READING PASSAGE Block Start
Lauran v. Hotz

Supreme Court of Louisiana
Lauran v. Hotz, 1 Mart. (N.S.) 140 (La. 1823)
Porter

Lauran v. Hotz

Opinion of the Court

Porter, J.

delivered the opinion of the court. This case presents but one question: *141whether the foreman of a taylor has a privilege on the immoveable property of his employer, for the salary due on the current year?

East'n District. March, 1823.

The party who maintains the affirmative of this proposition, relies on Civil Code, 468, arts. 68, 73 & 76.

In the 68th article, among other privileges on the property of the debtor, we find enumerated, “ the salaries of persons who lent their services (gens de service) for the year last past, or what is due for the current year.”
READING PASSAGE Block End
**REQUIRED WORK**
a) In one to three sentences, explain from the court opinion why the party arguing for the foreman's privilege relies on the 68th article of the Civil Code.
b) Substitute "Where can I find" for "Where is" in the rows from the line with "What do you see at coordinates (189, 120)" through the end of the rows, and write out those lines with nothing else changed.
The court opinion above has no connection to the rows that come next.
EXCERPTED DATA Block Start
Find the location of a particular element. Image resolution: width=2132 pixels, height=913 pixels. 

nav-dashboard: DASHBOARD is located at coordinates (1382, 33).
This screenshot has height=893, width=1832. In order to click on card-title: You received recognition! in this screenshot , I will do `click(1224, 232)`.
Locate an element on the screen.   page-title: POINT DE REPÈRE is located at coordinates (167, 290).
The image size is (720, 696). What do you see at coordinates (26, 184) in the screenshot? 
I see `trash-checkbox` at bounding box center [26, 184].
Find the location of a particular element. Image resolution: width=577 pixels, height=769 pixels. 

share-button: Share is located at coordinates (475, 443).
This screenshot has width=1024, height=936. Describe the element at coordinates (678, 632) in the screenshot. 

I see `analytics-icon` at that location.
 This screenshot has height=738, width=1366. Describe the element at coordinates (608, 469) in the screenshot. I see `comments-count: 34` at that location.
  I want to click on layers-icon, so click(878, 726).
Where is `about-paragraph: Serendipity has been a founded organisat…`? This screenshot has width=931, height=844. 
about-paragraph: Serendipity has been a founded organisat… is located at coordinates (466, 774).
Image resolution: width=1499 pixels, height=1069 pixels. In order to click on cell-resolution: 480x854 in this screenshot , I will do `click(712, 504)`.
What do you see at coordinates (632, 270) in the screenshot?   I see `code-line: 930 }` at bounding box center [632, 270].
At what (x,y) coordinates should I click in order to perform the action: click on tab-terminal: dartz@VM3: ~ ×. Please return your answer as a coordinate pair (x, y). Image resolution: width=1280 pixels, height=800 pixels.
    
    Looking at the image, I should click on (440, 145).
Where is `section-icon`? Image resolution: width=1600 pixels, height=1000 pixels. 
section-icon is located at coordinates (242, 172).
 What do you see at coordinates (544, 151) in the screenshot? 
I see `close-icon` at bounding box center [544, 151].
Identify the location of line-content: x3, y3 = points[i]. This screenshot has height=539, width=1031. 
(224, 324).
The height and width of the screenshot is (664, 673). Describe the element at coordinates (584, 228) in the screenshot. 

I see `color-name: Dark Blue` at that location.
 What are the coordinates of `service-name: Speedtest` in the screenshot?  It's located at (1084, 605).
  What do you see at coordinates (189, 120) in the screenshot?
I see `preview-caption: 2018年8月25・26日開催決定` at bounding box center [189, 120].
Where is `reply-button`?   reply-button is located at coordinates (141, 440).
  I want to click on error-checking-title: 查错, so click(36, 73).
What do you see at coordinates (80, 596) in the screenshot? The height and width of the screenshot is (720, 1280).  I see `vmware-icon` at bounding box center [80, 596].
EXCERPTED DATA Block End
**SOLUTIONS PER TASK**
a) The 68th article lists, among the privileges on a debtor's property, the salaries of persons who lent their services for the year last past or what is due for the current year. The foreman's claim is for salary due on the current year.

b)
  What do you see at coordinates (189, 120) in the screenshot?
I see `preview-caption: 2018年8月25・26日開催決定` at bounding box center [189, 120].
Where can I find `reply-button`?   reply-button is located at coordinates (141, 440).
  I want to click on error-checking-title: 查错, so click(36, 73).
What do you see at coordinates (80, 596) in the screenshot? The height and width of the screenshot is (720, 1280).  I see `vmware-icon` at bounding box center [80, 596].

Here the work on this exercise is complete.